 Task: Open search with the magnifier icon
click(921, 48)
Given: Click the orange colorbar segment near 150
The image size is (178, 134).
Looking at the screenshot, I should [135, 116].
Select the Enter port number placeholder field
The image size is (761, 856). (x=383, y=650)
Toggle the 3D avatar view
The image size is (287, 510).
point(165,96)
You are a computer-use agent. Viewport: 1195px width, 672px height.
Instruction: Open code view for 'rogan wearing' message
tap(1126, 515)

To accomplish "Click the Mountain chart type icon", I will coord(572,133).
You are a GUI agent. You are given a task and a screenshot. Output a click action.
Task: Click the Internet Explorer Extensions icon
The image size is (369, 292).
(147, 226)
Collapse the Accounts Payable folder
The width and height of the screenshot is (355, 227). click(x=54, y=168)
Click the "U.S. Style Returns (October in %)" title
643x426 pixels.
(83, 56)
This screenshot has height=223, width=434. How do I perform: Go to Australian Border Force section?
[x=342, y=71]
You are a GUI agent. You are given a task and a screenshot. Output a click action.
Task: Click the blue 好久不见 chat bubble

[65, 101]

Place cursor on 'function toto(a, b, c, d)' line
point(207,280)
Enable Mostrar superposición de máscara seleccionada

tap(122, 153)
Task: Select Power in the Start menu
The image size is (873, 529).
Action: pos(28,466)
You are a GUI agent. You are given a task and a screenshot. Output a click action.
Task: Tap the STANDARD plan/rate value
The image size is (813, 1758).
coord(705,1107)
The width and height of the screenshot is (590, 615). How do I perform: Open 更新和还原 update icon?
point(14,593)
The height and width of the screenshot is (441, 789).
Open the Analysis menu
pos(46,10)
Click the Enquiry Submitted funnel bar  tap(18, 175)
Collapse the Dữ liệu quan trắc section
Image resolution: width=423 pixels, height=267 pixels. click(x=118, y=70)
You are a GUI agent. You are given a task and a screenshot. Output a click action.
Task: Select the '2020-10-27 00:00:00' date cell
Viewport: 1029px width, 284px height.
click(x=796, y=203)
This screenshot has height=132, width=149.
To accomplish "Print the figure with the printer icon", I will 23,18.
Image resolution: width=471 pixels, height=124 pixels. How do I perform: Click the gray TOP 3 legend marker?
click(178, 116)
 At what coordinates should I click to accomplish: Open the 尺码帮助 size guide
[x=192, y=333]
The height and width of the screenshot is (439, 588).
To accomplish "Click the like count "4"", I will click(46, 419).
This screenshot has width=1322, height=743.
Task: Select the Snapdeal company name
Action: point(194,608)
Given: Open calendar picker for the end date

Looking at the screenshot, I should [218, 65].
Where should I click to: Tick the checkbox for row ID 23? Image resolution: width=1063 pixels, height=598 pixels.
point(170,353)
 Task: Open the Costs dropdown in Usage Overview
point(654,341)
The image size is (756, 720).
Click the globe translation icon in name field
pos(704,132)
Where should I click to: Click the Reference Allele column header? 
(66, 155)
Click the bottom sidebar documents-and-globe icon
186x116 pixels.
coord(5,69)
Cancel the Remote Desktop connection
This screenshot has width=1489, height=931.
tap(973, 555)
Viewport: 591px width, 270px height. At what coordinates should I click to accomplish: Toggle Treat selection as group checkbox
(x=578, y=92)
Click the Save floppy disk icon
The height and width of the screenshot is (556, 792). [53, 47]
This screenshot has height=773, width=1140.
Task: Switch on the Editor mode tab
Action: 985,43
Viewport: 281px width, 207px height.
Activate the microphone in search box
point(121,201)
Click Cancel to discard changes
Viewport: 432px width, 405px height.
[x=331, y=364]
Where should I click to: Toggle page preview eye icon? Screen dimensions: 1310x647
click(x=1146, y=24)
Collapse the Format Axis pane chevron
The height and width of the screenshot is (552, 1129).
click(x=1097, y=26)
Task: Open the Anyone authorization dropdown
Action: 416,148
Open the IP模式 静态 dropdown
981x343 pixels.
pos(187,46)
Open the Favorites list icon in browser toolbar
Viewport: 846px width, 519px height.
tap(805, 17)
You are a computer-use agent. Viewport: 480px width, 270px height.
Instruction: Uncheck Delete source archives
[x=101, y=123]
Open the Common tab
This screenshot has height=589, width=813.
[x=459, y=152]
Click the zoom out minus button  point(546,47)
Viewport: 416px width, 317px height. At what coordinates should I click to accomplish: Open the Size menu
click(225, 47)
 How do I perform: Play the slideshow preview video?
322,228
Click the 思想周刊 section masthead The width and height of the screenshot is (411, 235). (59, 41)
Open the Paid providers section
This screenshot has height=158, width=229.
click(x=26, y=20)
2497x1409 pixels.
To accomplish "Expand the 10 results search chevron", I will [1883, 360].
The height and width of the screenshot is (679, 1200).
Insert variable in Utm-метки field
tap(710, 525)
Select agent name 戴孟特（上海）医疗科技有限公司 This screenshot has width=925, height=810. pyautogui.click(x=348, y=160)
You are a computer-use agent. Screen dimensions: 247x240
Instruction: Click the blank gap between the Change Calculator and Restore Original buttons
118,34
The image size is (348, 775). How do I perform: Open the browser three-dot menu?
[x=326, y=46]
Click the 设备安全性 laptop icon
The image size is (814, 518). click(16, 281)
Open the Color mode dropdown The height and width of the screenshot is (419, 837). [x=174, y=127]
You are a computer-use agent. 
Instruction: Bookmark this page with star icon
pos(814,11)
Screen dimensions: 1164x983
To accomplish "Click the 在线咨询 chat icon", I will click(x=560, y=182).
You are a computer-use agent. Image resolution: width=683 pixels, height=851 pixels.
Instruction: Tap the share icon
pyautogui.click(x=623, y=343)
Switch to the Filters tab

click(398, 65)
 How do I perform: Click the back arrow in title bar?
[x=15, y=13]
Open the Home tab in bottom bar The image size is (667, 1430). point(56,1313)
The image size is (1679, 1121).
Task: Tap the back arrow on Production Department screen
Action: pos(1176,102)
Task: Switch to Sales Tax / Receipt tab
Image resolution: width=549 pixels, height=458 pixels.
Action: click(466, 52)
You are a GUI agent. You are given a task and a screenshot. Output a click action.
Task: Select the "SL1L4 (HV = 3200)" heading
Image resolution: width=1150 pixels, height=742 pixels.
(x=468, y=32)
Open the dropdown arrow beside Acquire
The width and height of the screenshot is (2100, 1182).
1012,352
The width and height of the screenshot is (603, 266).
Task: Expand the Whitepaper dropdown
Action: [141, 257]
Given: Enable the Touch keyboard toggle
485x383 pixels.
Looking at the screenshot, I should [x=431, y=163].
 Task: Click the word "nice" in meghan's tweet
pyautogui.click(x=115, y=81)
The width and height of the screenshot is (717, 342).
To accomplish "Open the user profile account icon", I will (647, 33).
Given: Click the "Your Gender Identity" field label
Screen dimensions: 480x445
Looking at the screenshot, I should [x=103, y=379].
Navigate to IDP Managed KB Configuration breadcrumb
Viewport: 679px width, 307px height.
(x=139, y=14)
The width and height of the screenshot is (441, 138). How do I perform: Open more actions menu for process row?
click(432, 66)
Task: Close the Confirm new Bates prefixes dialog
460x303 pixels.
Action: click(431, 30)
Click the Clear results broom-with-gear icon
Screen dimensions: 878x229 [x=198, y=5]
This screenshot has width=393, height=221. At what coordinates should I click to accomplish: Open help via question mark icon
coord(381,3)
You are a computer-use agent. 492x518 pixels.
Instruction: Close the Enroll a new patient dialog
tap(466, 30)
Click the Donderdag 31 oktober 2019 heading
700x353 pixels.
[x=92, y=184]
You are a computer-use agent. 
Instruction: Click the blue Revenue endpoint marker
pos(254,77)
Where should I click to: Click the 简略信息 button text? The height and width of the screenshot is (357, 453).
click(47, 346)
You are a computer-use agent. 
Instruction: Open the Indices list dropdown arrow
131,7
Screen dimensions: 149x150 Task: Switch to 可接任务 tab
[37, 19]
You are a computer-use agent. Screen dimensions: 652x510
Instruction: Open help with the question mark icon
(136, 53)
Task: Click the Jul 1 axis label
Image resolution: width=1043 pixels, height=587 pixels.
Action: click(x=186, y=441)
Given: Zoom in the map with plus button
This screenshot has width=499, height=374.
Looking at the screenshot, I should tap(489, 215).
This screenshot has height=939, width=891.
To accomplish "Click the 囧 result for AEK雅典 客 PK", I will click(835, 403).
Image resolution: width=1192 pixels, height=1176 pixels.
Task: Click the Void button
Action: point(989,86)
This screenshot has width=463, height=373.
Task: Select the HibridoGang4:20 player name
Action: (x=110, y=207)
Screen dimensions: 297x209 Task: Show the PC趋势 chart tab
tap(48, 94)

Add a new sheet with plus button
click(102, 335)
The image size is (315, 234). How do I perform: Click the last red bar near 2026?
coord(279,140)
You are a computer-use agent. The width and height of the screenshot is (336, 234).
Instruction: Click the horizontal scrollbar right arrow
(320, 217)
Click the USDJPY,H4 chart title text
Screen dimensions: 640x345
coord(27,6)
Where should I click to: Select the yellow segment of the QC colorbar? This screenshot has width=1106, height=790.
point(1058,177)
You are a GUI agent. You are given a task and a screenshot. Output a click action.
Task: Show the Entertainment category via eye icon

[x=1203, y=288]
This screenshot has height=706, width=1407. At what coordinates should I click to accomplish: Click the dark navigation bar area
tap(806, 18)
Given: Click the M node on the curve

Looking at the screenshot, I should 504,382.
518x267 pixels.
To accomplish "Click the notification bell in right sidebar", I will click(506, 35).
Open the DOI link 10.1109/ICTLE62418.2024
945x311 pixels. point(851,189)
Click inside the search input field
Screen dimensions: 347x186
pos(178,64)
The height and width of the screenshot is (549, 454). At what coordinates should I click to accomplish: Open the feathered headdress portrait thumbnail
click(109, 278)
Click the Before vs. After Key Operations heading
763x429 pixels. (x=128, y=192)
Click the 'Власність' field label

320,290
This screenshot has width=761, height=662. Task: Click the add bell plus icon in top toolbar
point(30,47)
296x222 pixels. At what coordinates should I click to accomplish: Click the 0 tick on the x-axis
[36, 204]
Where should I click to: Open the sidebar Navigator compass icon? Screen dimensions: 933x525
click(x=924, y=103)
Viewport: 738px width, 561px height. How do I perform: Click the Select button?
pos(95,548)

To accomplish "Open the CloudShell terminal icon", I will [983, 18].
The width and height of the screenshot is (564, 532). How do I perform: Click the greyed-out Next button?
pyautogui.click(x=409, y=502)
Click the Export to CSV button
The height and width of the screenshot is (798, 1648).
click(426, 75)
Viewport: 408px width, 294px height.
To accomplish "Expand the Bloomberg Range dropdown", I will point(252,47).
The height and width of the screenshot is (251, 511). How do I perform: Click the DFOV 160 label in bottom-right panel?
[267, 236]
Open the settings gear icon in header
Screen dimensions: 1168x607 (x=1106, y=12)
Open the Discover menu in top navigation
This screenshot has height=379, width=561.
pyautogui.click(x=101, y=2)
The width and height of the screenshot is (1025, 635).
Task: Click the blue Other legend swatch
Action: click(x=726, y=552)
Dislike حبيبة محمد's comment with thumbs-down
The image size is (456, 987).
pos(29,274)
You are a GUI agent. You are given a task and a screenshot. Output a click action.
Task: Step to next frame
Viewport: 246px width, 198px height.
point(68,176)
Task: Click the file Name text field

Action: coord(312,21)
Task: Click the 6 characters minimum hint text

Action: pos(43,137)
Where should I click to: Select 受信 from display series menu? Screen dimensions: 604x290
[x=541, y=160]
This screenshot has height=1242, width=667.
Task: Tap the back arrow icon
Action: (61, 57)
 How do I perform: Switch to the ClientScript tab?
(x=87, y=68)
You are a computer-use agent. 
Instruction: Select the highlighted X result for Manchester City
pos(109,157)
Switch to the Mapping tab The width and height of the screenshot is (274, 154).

Work instructions
Count the lines in the data above that contain the string "header", treating uppercase and lowercase letters as different. Reply with the number alone.

Reply
2